Memorial Day Lesson/Project Ideas

Most teachers in the social sciences discuss the wars that America has been a part of. It’s also important to discuss the people and places. Here in Arizona, we often remember Pat Tillman, a NFL player who left to enlist in the Army after the 9/11 attacks. Pat Tillman was killed in Afghanistan and is remembered here in Arizona and also around the world, as each year there is a run in his name that benefits the Tillman Foundation. “The Pat Tillman Foundation selects remarkable service members, veterans and military spouses as they look to begin their next chapter as public and private sector leaders”

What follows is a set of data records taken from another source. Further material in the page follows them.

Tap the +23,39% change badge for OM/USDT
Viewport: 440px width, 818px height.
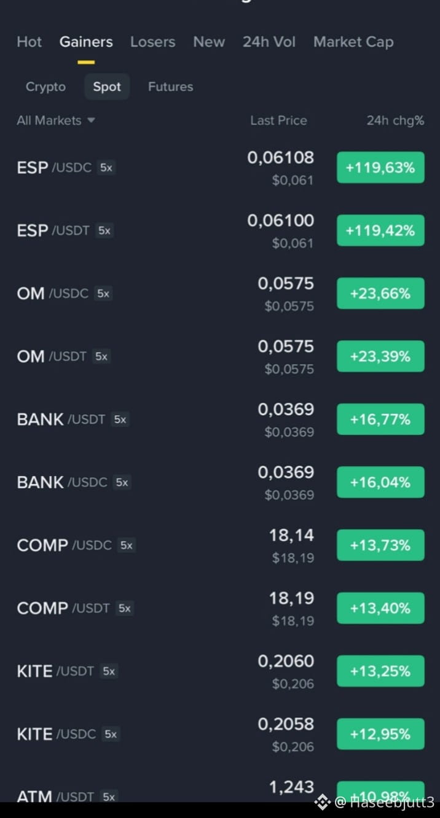(x=380, y=356)
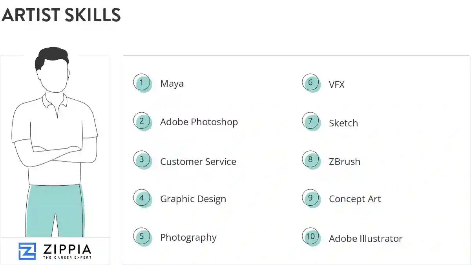Click the Customer Service skill
This screenshot has width=471, height=265.
[x=198, y=162]
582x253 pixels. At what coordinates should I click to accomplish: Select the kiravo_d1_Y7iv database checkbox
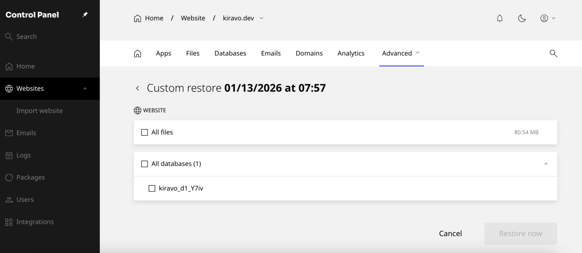[152, 188]
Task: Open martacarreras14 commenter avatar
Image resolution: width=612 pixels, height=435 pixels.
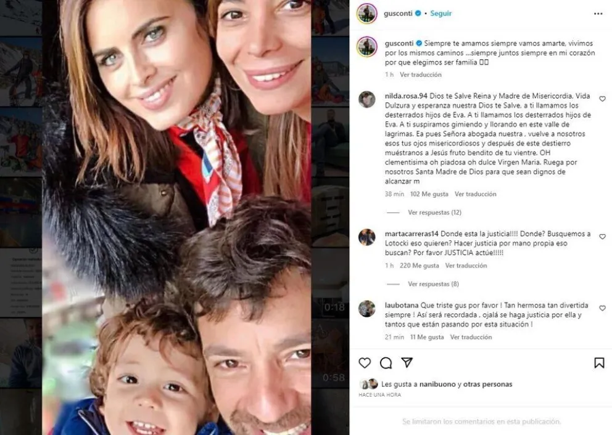Action: click(x=367, y=237)
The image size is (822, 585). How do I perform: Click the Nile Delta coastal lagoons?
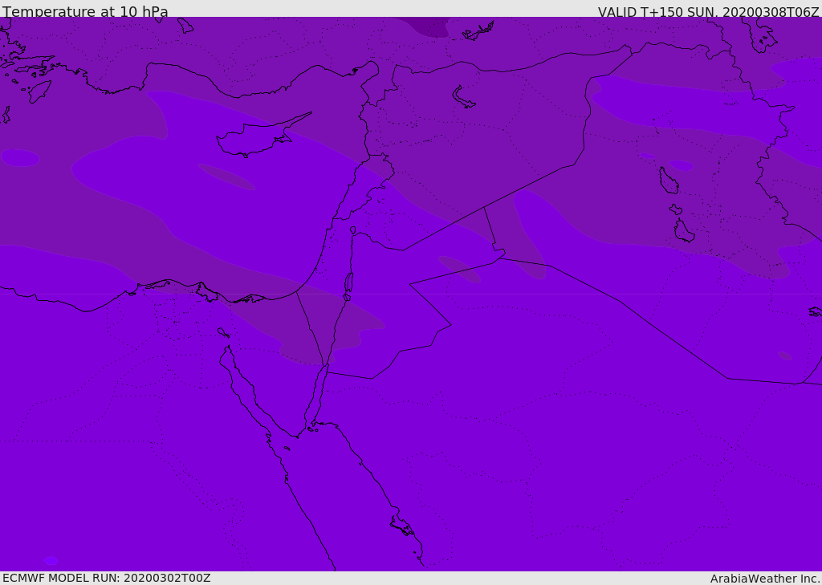pyautogui.click(x=201, y=291)
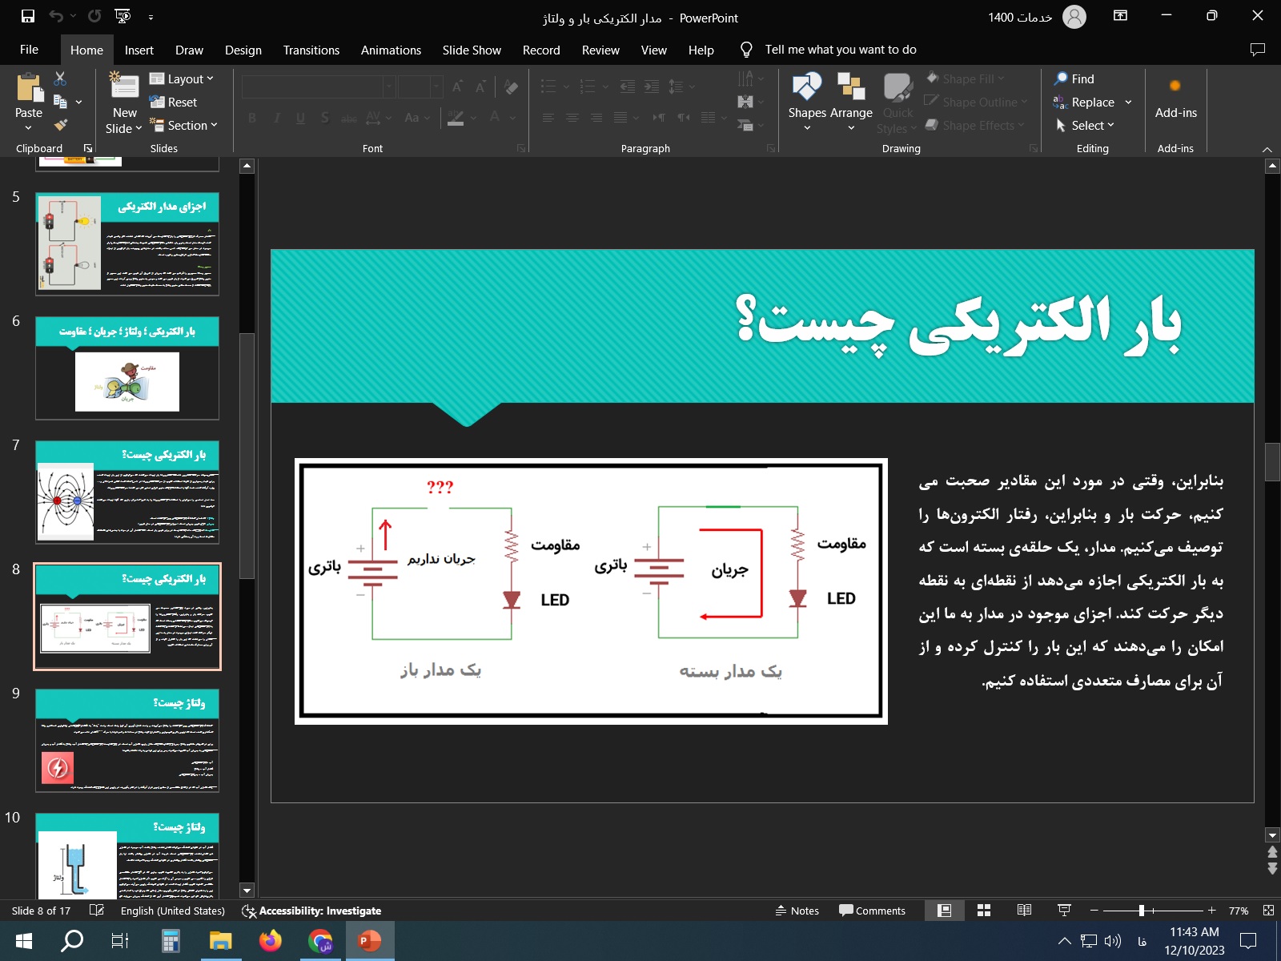This screenshot has height=961, width=1281.
Task: Click the Find magnifier tool
Action: 1074,78
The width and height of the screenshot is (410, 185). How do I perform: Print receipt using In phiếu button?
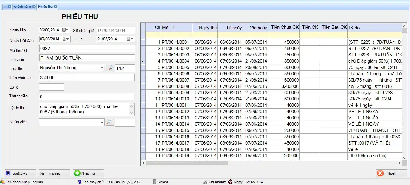[54, 173]
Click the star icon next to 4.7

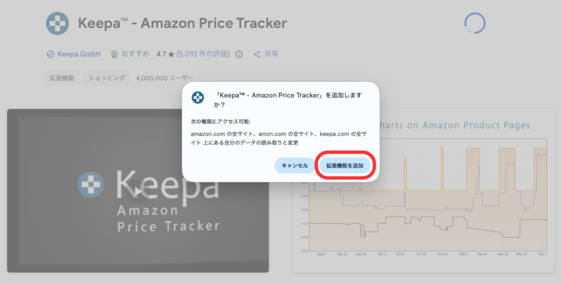171,54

Memorial Day remembers those died while serving in the US Military. For many students, they may not know anyone who has died while serving. However, many towns have memorials or information that highlight local servicemen and women.

Lesson Ideas

Have students research local memorials or persons. The idea of place can root student in the idea that although war is far away, it often affects communities here in the US and some of it is local. Maybe not your town, but perhaps the county. Your local historical museums or veteran’s organizations may be able to help. Check out this project on Hometown Heroes from Vietnam Veterans Memorial Fund.

Researching different memorials around the US and the world. This lesson on symbolism is one of my favorites from the WWI museum.

If students have a personal connection, allow the space to research and present in a way that allows them creative license. I have always been a big fan of giving goals or objectives for a project and then allowing the students to meet them in a way that allows them to play on their passions and strengths.

Project Idea

Primary sources are my favorite way to teach anything. I am incredibly lucky that although I am pretty much related to all of Denmark, my family is on the collection of history. (Legit, though. My great great grandparents both had more than 15 siblings and going up through that tree it’s even more).

My great-great uncle was killed in action on September 29th, 1918 in Argonne, France. For all my history friends, this was the battle of the Argonne Forest. He is buried in France, at the American cemetery. It’s been an interesting research project for me, as many of the primary documents still exist and I happen to be in possession of some of them. My mom got a steamer chest from our family farm in Iowa and it was full of family treasures such as this.

What strikes me most is HOW news was reported. Granted, this is a small town in Iowa, but how they described Herbert made it more personal. It is also a look at how different wars were reported on and how the people who fought in those wars were viewed. In researching my grandfather who was a Marine in Korea, I saw stark differences. To be, Korea really was the forgotten war .

The National Archives has a bevy of great information. I have found military records for both my grandfathers as well as a large amount of primary sources that can be used in a classroom. If students do not have a personal connection, they can research someone locally or someone they are interested in.


The idea of studying people and not just events can have a profound effect on students. At the end of the day, we want them to go out of our classes with tools to research, learn, and move in historical spaces.